Unstable unit test result - mock message queue behavior and parallel loop

Question

I am building a class to use parallel loop to access messages from message queue, in order to explain my issue I created a simplified version of code:

public class Worker
{
    private IMessageQueue mq;
    public Worker(IMessageQueue mq)
    {
        this.mq = mq;
    }

    public int Concurrency
    {
        get
        {
            return 5;
        }
    }

    public void DoWork()
    {
        int totalFoundMessage = 0;

        do
        {
            // reset for every loop
            totalFoundMessage = 0;

            Parallel.For<int>(
                0,
                this.Concurrency,
                () => 0,
                (i, loopState, localState) =>
                {
                    Message data = this.mq.GetFromMessageQueue("MessageQueueName");

                    if (data != null)
                    {
                        return localState + 1;
                    }
                    else
                    {
                        return localState + 0;
                    }
                },
                localState =>
                {
                    Interlocked.Add(ref totalFoundMessage, localState);
                });
        }
        while (totalFoundMessage >= this.Concurrency);
    }
}

The idea is to set the worker class a concurrency value to control the parallel loop. If after each loop the number of message to retrieve from message queue equals to the concurrency number I assume there are potential more messages in the queue and continue to fetch from queue until the message number is smaller than the concurrency. The TPL code is also inspired by TPL Data Parallelism Issue post.

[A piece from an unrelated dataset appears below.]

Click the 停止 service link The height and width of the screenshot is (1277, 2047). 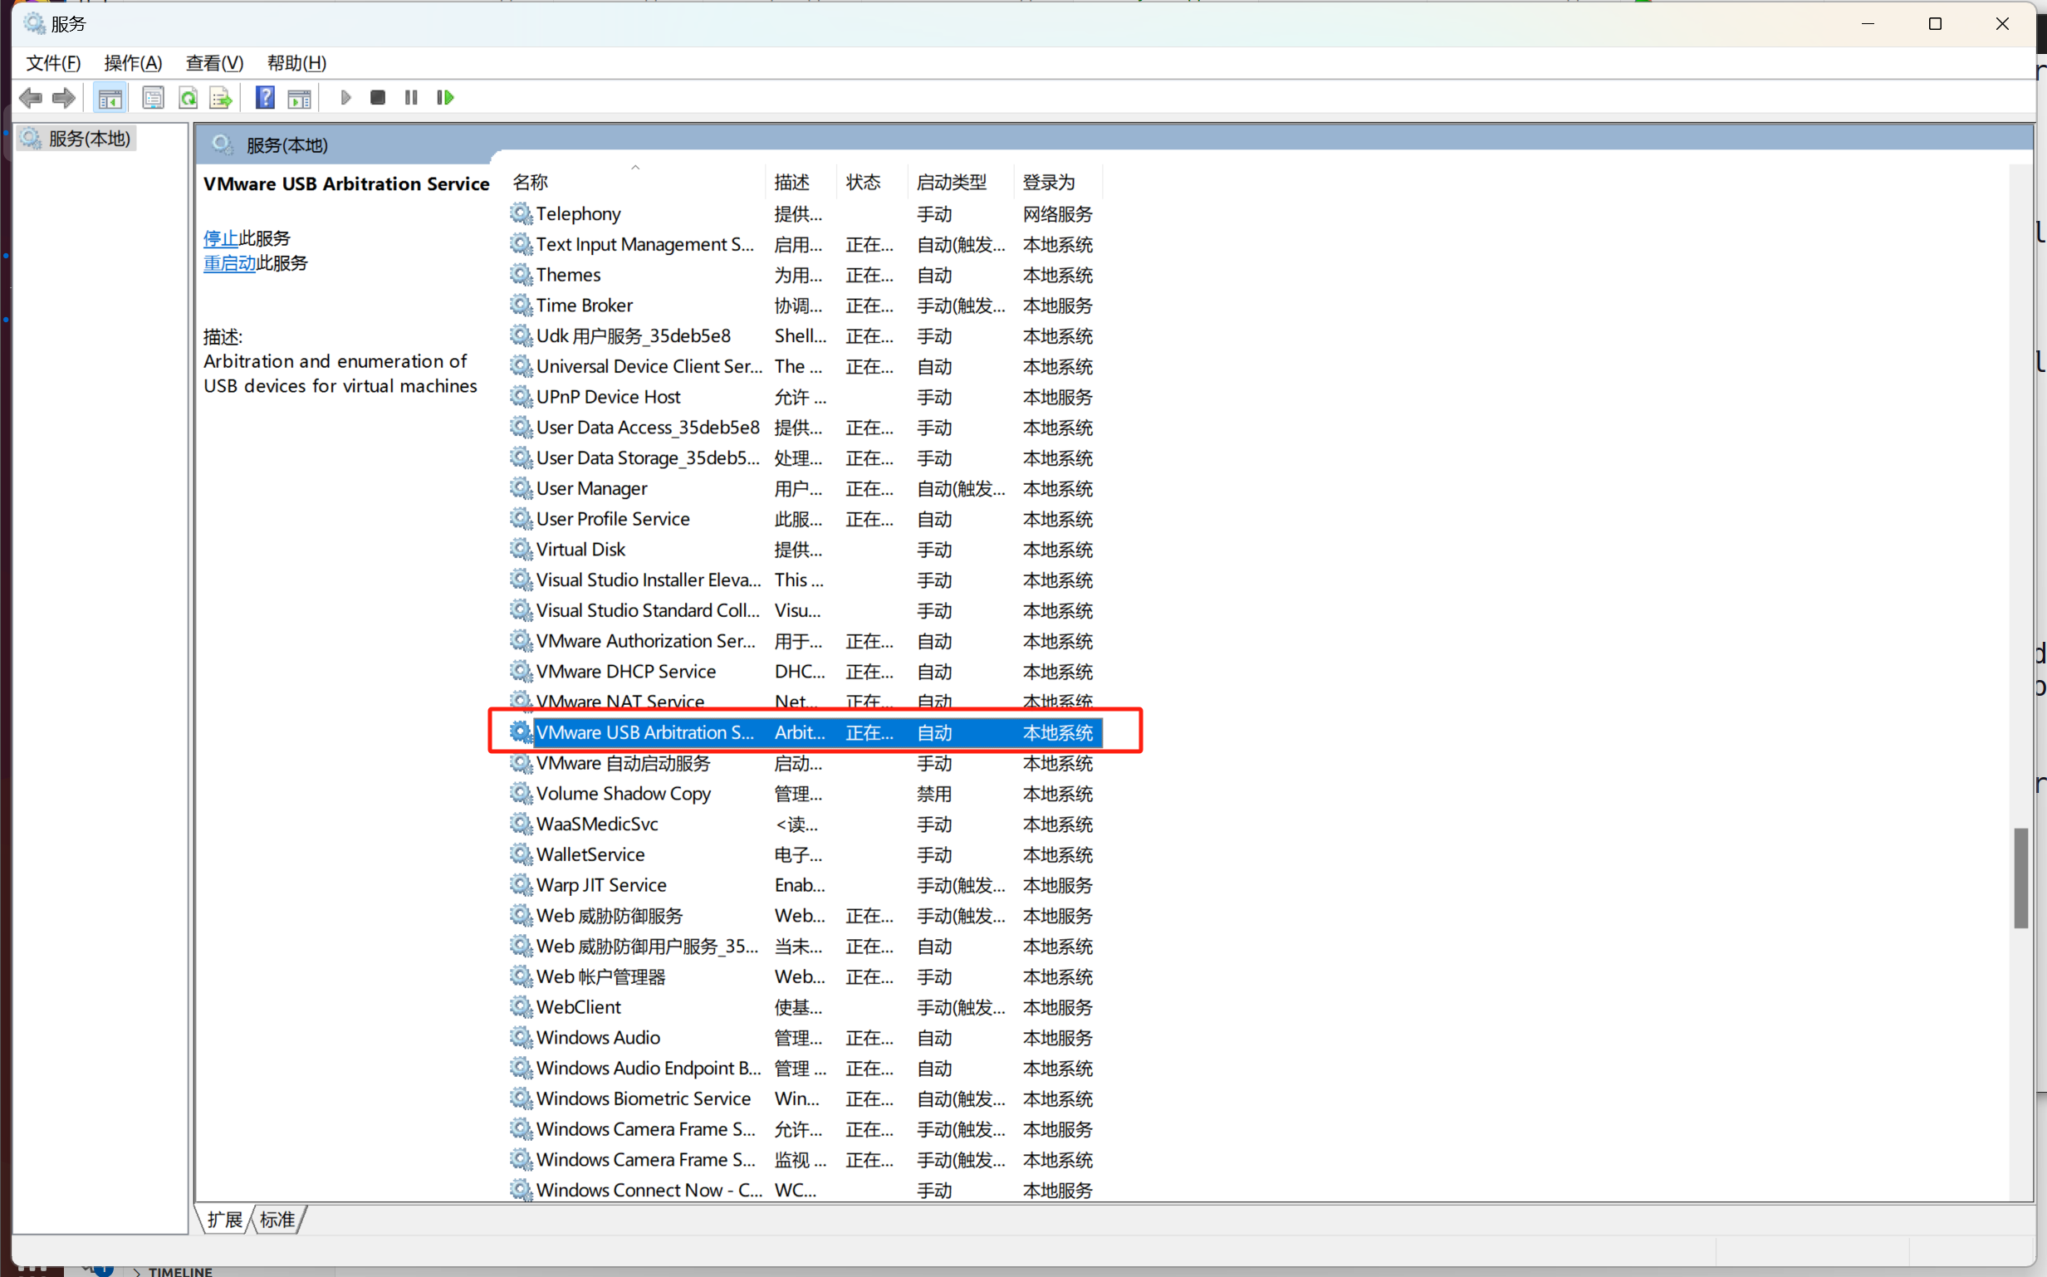(x=220, y=239)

I have the interface to message queue and message object.

public interface IMessageQueue
{
    Message GetFromMessageQueue(string queueName);
}

public class Message
{
}

Thus I created my unit test codes and I used Moq to mock the IMessageQueue interface

    [TestMethod()]
    public void DoWorkTest()
    {
        Mock<IMessageQueue> mqMock = new Mock<IMessageQueue>();

        Message data = new Message();

        Worker w = new Worker(mqMock.Object);

        int callCounter = 0;
        int messageNumber = 11;
        mqMock.Setup(x => x.GetFromMessageQueue("MessageQueueName")).Returns(() =>
        {
            callCounter++;
            if (callCounter < messageNumber)
            {
                return data;
            }
            else
            {
                // simulate MSMQ's behavior last call to empty queue returns null
                return (Message)null;
            }
        }
        );

        w.DoWork();

        int expectedCallTimes = w.Concurrency * (messageNumber / w.Concurrency);
        if (messageNumber % w.Concurrency > 0)
        {
            expectedCallTimes += w.Concurrency;
        }

        mqMock.Verify(x => x.GetFromMessageQueue("MessageQueueName"), Times.Exactly(expectedCallTimes));
    }

I used the idea from Moq to set up a function return based on called times to set up call times based response.

During the unit testing I noticed the testing result is unstable, if you run it multiple times you will see in most cases the test passes, but occasionally the test fails for various reasons.

I have no clue what caused the situation and look for some input from you. Thanks

Answer 1

The problem is that your mocked GetFromMessageQueue() is not thread-safe, but you're calling it from multiple threads at the same time. ++ is inherently thread-unsafe operation.

Instead, you should use locking or Interlocked.Increment().

Also, in your code, you're likely not going to benefit from parallelism, because starting and stopping Parallel.ForEach() has some overhead. A better way would be to have a while (or do-while) inside the Parallel.ForEach(), not the other way around.

Answer 2

My approach would be to restructure. When testing things like timing or concurrency, it is usually prudent to abstract your calls (in this case, use of PLINQ) into a separate class that accepts a number of delegates. You can then test the correct calls are being made to the new class. Then, because the new class is a lot simpler (only a single PLINQ call) and contains no logic, you can leave it untested.

I advocate not testing in this case because unless you are working on something super-critical (life support systems, airplanes, etc), it becomes more trouble than it's worth to test. Trust the framework will execute the PLINQ query as expected. You should only be testing those things which make sense to test, and that provide value to your project or client.